If I link to a page and it goes down, or the content changes, it in a way changes the content of my blog too - in an unwanted way that is!

This! I already thought about starting a project for a local browser proxy that builds an index of <$url,now()> => $snapshotHash as I go. Maybe mixin readability and metadata like referrals.

I find it quite belittling how browser vendors treat their history features in terms of archival.

Zotoro saves snapshots, although it is for scientific references (citation manager). Due to ads and what not, it will balloon in size surprisingly fast.

Interesting. The ads problem is what i meant with 'mixing in readability' by using techniques to reducing a page to its core content. Only text paragraphs from blogs, images from flickr/imgur albums, audio/video from media sites, etc.

Check out Crestify which supports bookmarking with archiving to archive.org and archive.today https://www.reddit.com/r/alphaandbetausers/comments/3j702x/c...

A plugin that makes archive.org and archive.today save a snapshot would be ace. I would give (measly, sorry) 20$ if someone goes to crowdfund this as wordpress plugin.

You could use Crestify which automatically archives copies of your bookmarks to archive.org and archive.today Once you have a page bookmarked, you can use the archived links in your blog post



Not a fan of third-party hosted services unless necessary but thanks.

My first thought is how does it handle SHA hash collisions? Googling for it took me back to HN: https://news.ycombinator.com/item?id=9322489 AFAICT it's not yet resolved.

256 bit hash collisions have so low probability that you don't need to prepare for them. If one happens, its cause for celebration.

You can cover earth surface with 8.5×10^36 oxygen atoms. Imagine that every one of them is IPFS file with 256 bit hash. Probability of collision is still less than 0.1%.
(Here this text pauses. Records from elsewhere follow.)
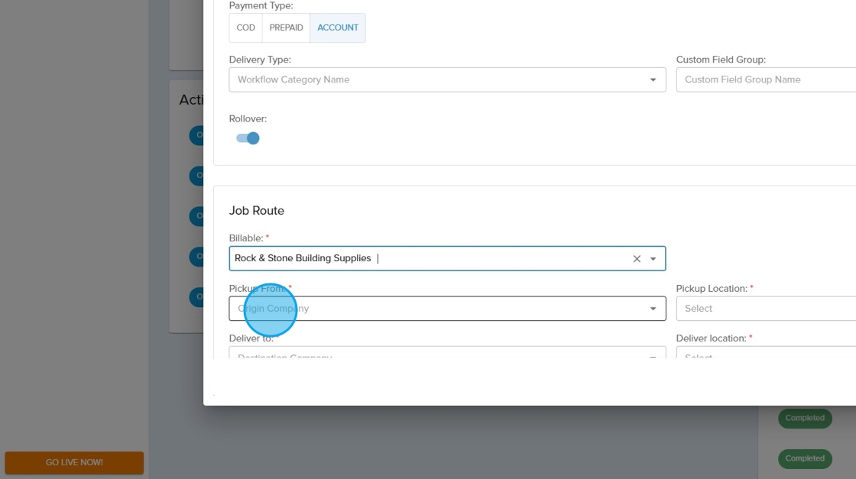Click the Workflow Category Name field
The height and width of the screenshot is (479, 856).
(436, 79)
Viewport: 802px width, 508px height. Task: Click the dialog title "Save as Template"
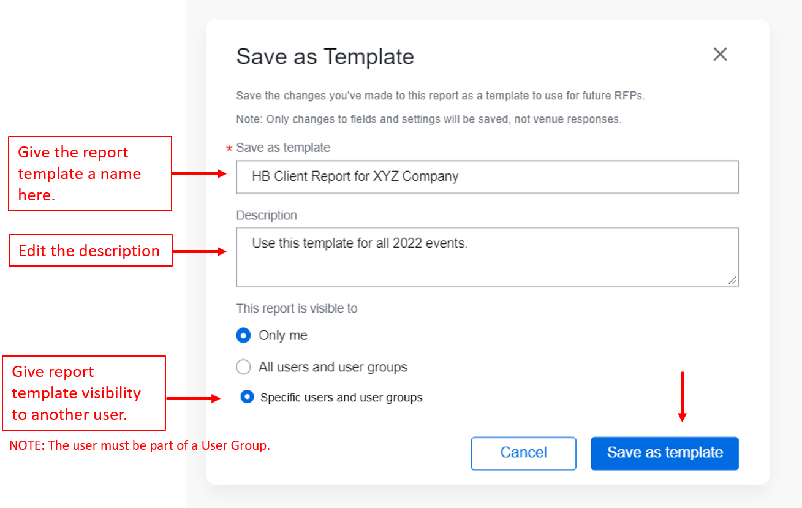[x=325, y=56]
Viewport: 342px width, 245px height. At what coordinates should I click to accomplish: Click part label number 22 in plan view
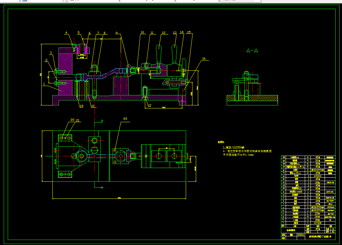click(125, 118)
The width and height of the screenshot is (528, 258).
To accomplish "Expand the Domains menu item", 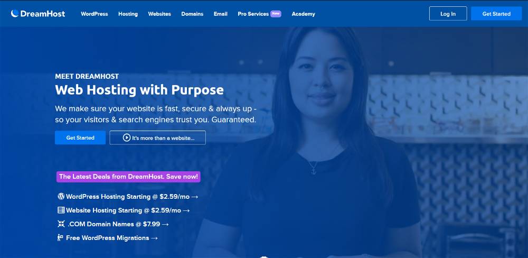I will tap(192, 14).
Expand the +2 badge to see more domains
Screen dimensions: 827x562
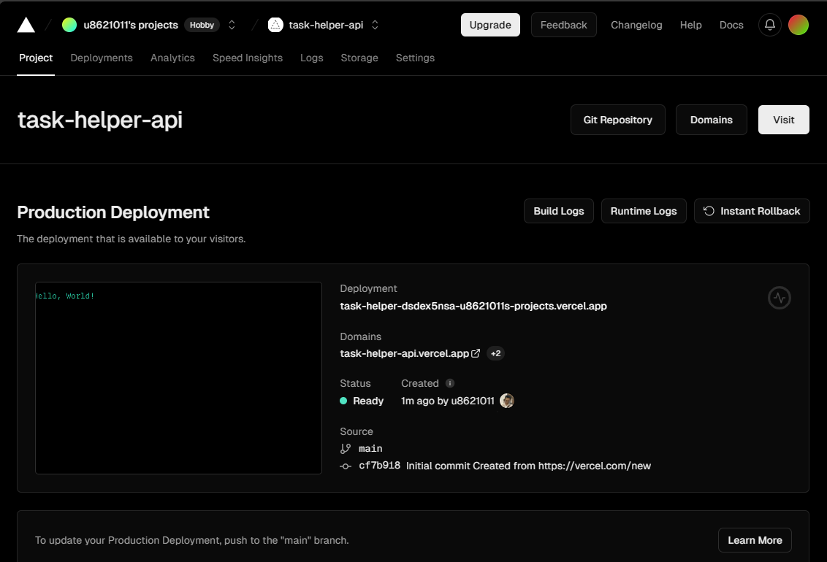[495, 353]
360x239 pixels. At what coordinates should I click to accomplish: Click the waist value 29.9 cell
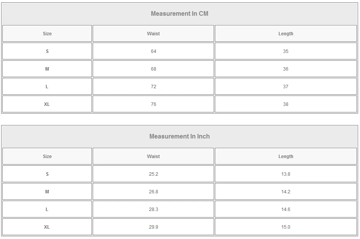tap(153, 227)
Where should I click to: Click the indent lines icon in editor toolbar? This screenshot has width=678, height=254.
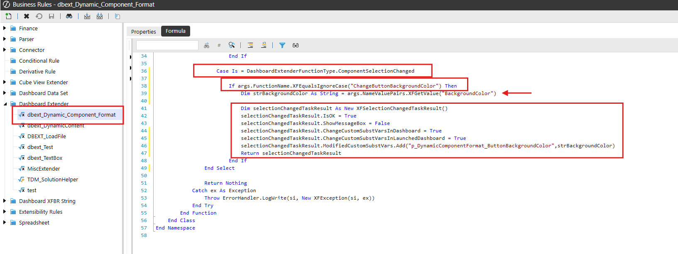[250, 45]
ipfs currently uses what we call a 'multihash' where every hash value is tagged with the hash function used to generate it. As of now, the default hash function is sha256, and if I recall correctly, the chances of a world ending asteroid hitting earth and wiping out the planet is far more likely to occur than a collision. If sha256 is shown to be broken, we can change our default hash function to something like sha512 without breaking any existing data.
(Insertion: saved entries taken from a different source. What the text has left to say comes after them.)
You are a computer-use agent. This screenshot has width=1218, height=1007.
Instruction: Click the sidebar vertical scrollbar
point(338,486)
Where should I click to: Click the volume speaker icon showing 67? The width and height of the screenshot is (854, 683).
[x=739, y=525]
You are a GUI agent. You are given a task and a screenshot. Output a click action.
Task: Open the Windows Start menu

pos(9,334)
Well.... while an asteroid annihilating life on the planet isn't likely, the size of the web isn't a joke either, so such a collision is more probable than in other cases...
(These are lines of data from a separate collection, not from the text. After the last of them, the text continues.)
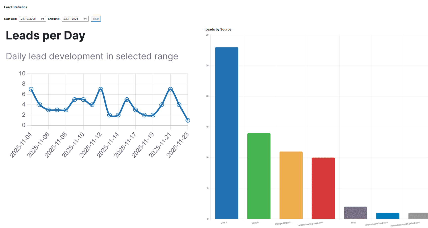The image size is (428, 228).
Task: Click the blue Direct bar
Action: [x=227, y=133]
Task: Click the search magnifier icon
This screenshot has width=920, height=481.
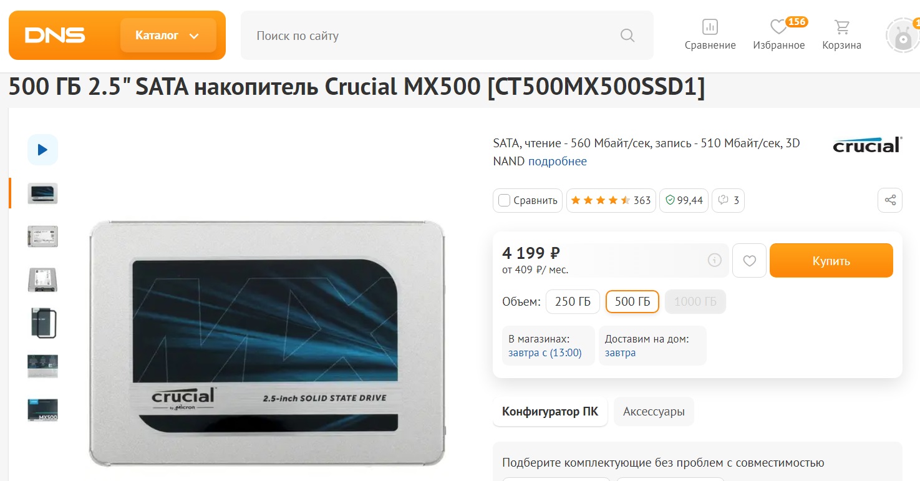Action: tap(627, 36)
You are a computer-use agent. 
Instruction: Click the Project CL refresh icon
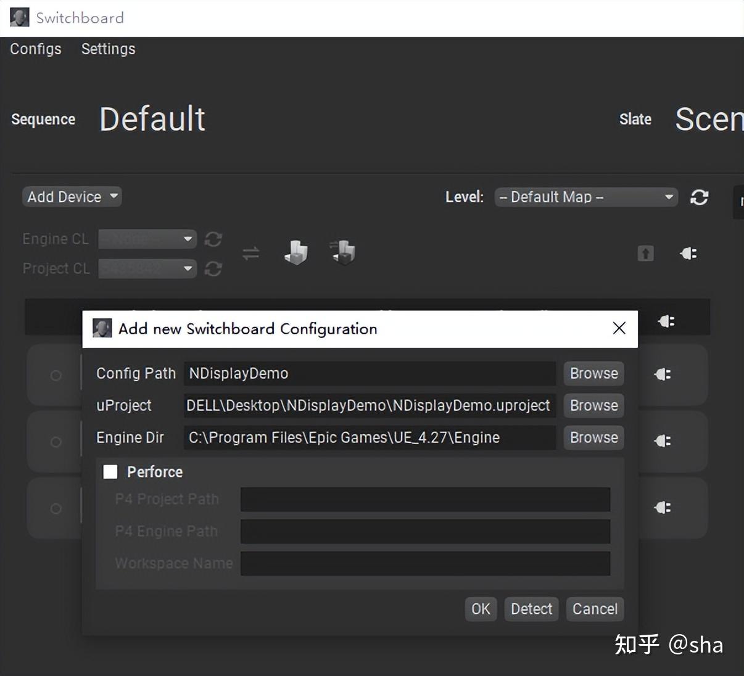tap(213, 269)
I suppose this could be made a problem for the user, i.e. if you want to make sure that your page isn't colliding with any other, then simply check first. (Of course there is still a race condition possibility of two colliding addresses being created at around the same time...)

Heres the article i normally link to when this comes up: http://stackoverflow.com/questions/4014090/is-it-safe-to-ign...

Its generally considered safe to ignore, there are no known sha256 collisions, and most people are fairly confident they wont see one for quite some time.

the caveat of course being that SHA256 may be _broken_. That's when we'd have to upgrade to another hash function.

(We may improve how this upgrade will work down the road by allowing links to link with multiple hashes at the same time, but at this time this has not proved to be necessary, and can be added later)

In the (relatively rare) case of a SHA hash collision, couldn't you try and resolve a collision by using (the results) of other hashing functions?

While two things may produce the same SHA hash, they may differ with other hashing functions.

All you're doing then is fiddling with probabilities. You can do that just as well by changing the length of the sha unless you have a reason to think sha is broken.

However, the probability of a hash collision is already incredibly low. As a demonstration of this, here's a list of a tiny subset of bitcoin private keys: http://directory.io/

The human mind just isn't capable of understanding how large of a number the number of sha hashes is.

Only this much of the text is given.